His ears all but twitched, his breathing turning slow and soft, heart galloping with the excitement that was better than anything—holding a girl’s hand, drinking the whiskey that made his head hurt and his hands all dumb, even the approval on Plotzee Senior’s face when Ham came home with good venison or raccoon fur.
The bushes to his right shook. Ham tracked smoothly, bracing the rifle, his knee digging into wet earth, grinding in mud and pine needles. There was no glare of orange in the thicket, and it was a big critter, the branches whipping back and forth.

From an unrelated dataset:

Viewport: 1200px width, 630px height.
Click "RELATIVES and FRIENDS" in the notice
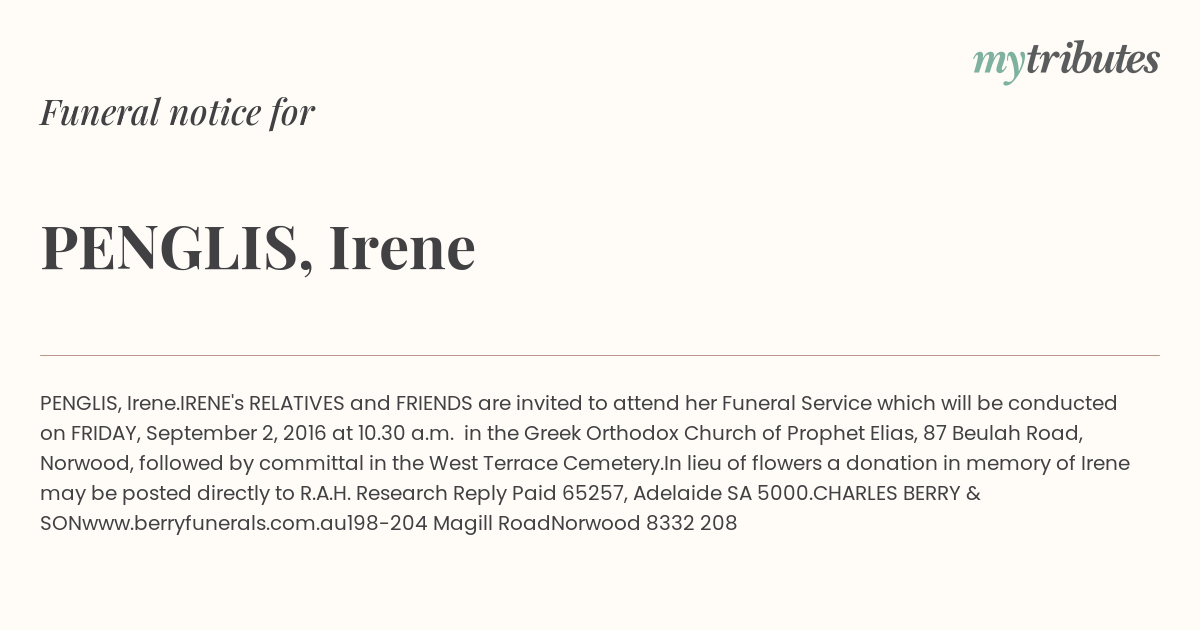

Ham slid his finger over the trigger, every thorn, every autumn-ravaged leaf, every stick standing out in sharp clear detail as the best part of hunting filled him from top to toe with singing joy.
It boiled out of the thicket, and to Ham’s credit, his shot took it in the throat—well, mostly because the realization oh shit it’s a person skewed his aim. He only had time for that horrified thought before it was on him, a haggard flopping scarecrow of what had once been a heavyset older woman, her clothing in rags except for a blue polyester apron, her strawlike red-dyed hair now slimed to her skull with wet mud. Her teeth worried at the coat-cloth over his shoulder as Ham fell over backward, and he batted ineffectually at her while she nuzzled, her cheek worming in a parody of tenderness, until those working, clacking jaws found his throat.
Mixed Nuts
The world was a ridiculous movie playing on a screen in front of her, and Ginny moved through it with the utter calm of desperation.
No call from he
r mother, or from her father, or from Florence. Ginny called several times a day, every number she could think of. Mrs Hurtzinger down the street from her parents’ house. Flo’s soon-to-be-ex-husband. The Caprasans, whose daughter Selina had been Ginny’s best friend in high school. Selina herself was no longer friendly—college had taken care of that—but as far as her parents were concerned, Ginny was the Good One. She’d even dug in a box that hadn’t been opened since she moved, resurrecting her old college address book. Back before smartphones and Google, it had been religiously updated. A Mills girl did not forget birthdays, anniversaries, or who had insulted whom at the last family or country club get-together and needed to be separated like toddlers.
Did you hear? Everyone in the Crossing, or at work, asked her. You have people in New York, right? Or the old famous standby, are you okay?
No. She was not okay. No airplane tickets, because the airports were shut down. Buses and trains both a no-go. She could drive, but the National Guard had roadblocks up. The internet was ablaze with news, dire prognostications, grainy pictures of the roadblocks and the straight-faced young men nervously guarding them. Armed young men, cradling ugly guns Ginny didn’t know the names of.
She kept dialing, it kept ringing. Every break from work, every stoplight, every—
“Fruit punch?” She smiled, her cheeks aching. The community meeting was well underway, Ginny was what library employees called the Refreshments Gnome, and it was probably for the best. All she had to do was smile and keep the Hydrox cookies and cheapass punch flowing. Anything else, Christie could handle.
Funny, how Ginny had dreaded the thought of the next call from her mother. Funny, how she sometimes looked at the ringing phone and her stomach would fall with a sickening thump. Or a text from Flo would land, full of passive-aggressive sweetness, and she would grit her teeth.